WASHINGTON (Reuters) – The U.S. Supreme Court on Monday turned away Pfizer Inc’s bid to revive its plan to cover out-of-pocket expenses of Medicare patients for drugs costing $225,000 a year to treat a rare heart condition after federal officials found that the drugmaker’s arrangement could amount to illegal kickbacks.
The justices took up Pfizer’s appeal of a lower court’s ruling that agreed with the government’s view that the company’s proposal to directly cover cost-sharing co-payments required of patients to use its Vyndaqel and Vyndamax drugs could violate a federal law called the Anti-Kickback Statute.
The law targets fraud and abuse, such as bribery, in federal healthcare programs including Medicare, which provides coverage for the elderly and disabled. Pfizer contends the government’s interpretation of the law was blocking access to critical medical care.
New York-based Pfizer’s medication, also known as tafamidis, treats a rare heart condition known as transthyretin amyloid cardiomyopathy that can lead to progressive heart failure.
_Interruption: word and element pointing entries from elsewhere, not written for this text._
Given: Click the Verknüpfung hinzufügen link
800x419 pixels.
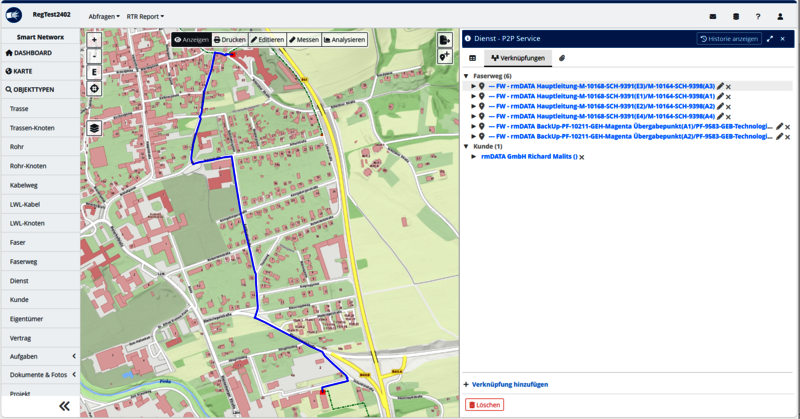Looking at the screenshot, I should pos(509,384).
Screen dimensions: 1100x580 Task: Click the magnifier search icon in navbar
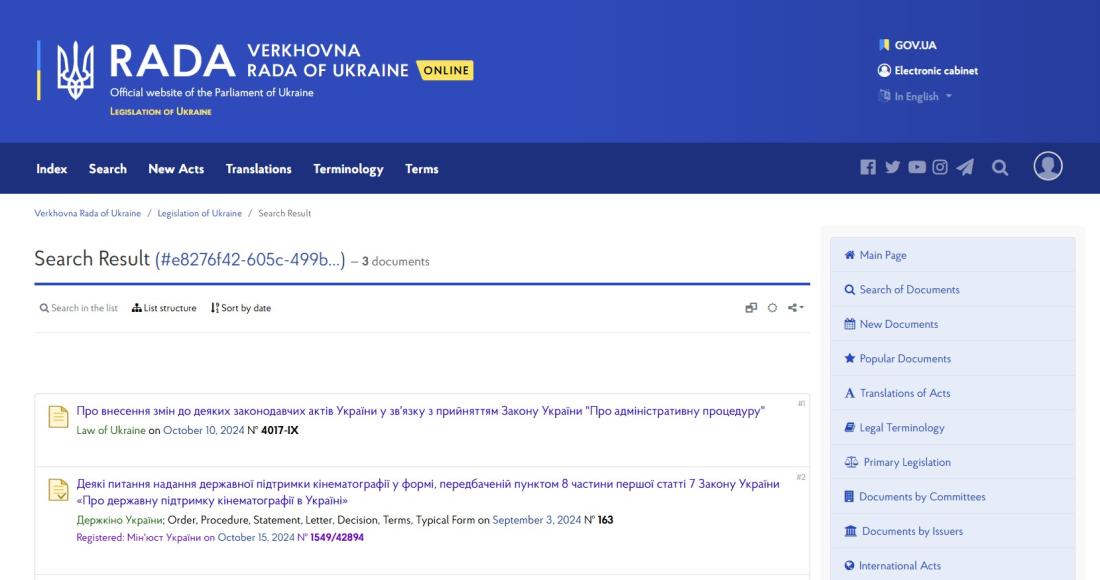(999, 168)
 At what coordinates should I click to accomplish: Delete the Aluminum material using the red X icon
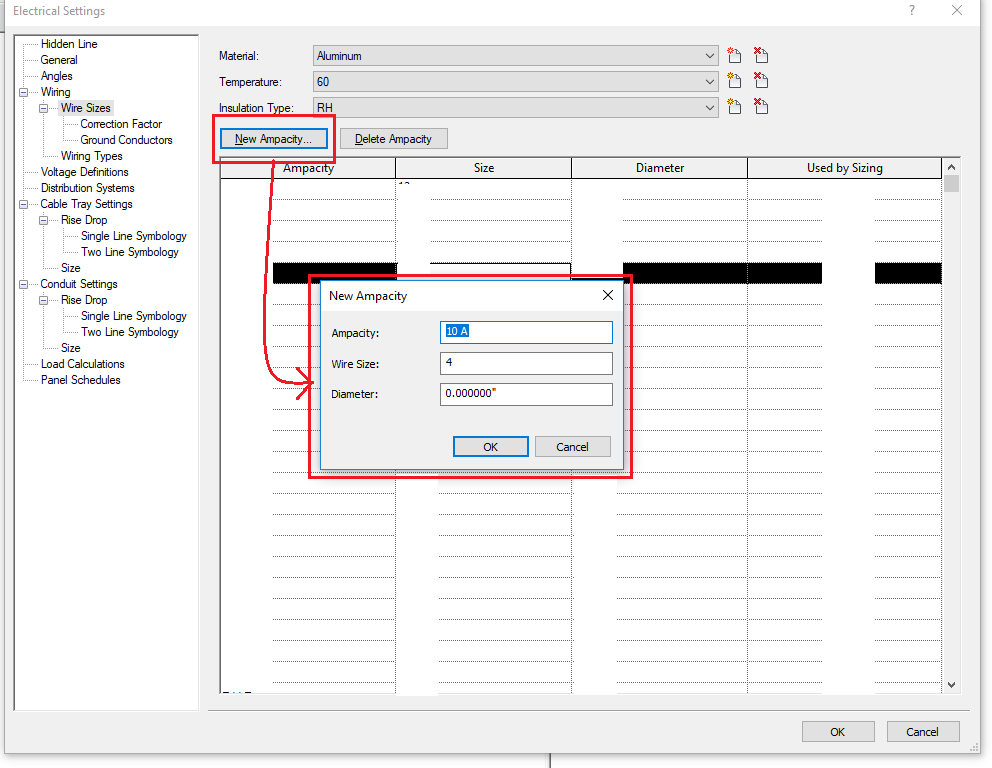[x=761, y=55]
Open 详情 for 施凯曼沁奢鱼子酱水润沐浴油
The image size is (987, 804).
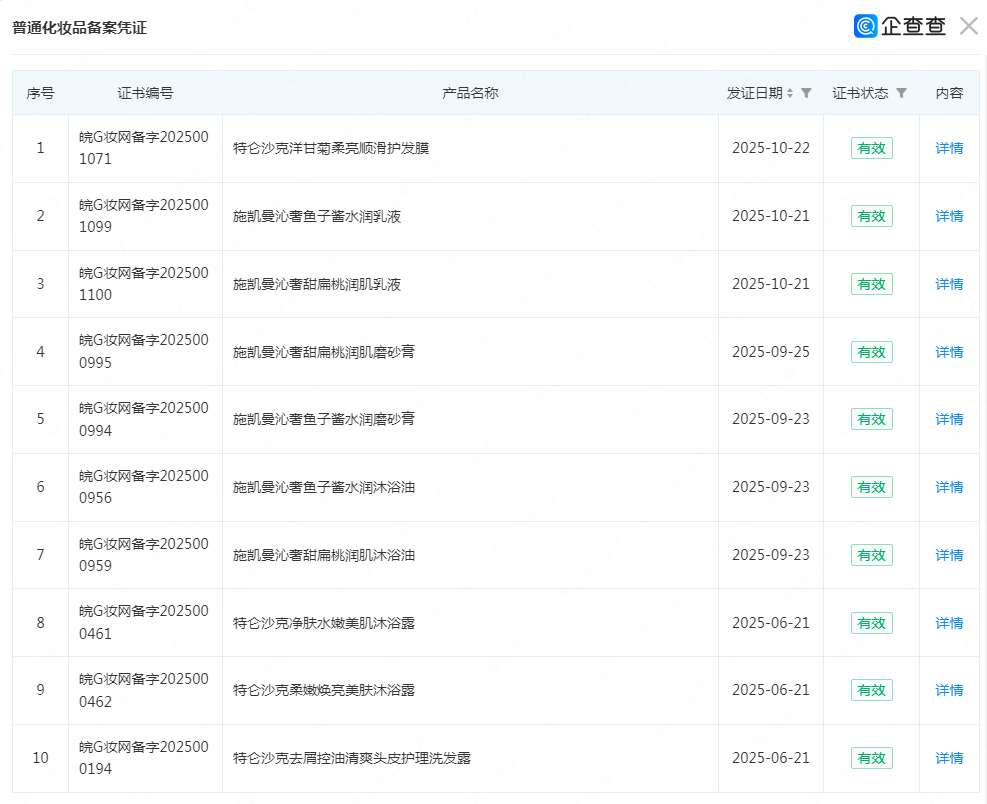click(x=949, y=487)
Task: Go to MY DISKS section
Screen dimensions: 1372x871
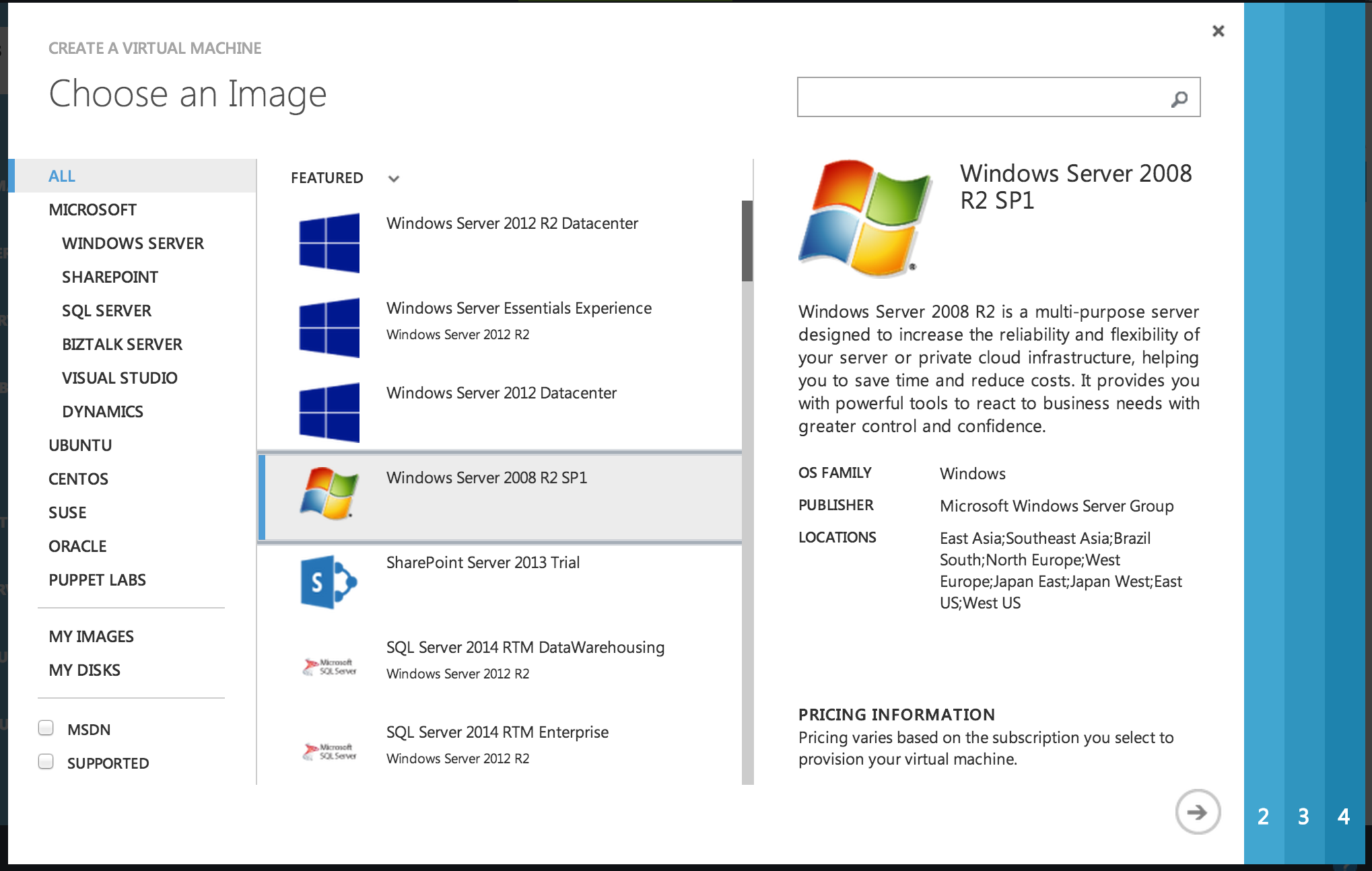Action: pyautogui.click(x=84, y=670)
An estimated 100,000 to 150,000 Americans, mostly elderly, have the condition.
Sales of the treatment totaled $2.02 billion in 2021. A February 2020 study found tafamidis to be the most expensive cardiovascular drug launched in the United States.
Given the drug’s high price, patients would need to bear yearly co-payments of roughly $13,000, with Medicare covering the rest. Pfizer’s proposal sought to assist “middle-income” patients who do not qualify for low-income co-pay support but might still be deterred by its cost.
The U.S. Department of Health and Human Services’ Office of Inspector General in 2020 concluded that the proposal could violate the kickback law by inducing patients to buy Pfizer’s drug while leaving taxpayers to bear the costs.
Pfizer sued the department to challenge its determination. The Manhattan-based 2nd U.S. Court of Appeals last July ruled in favor of the government, rejecting Pfizer’s argument that a subsidy program would violate the anti-kickback law only if it were administered with corrupt intent.
Pfizer had told the Supreme Court that the government has impermissibly transformed an anti-corruption statute into a cost-saving tool, and that Congress did not intend “to criminalize a sick patient’s acceptance of co-pay assistance to afford critical medical care.”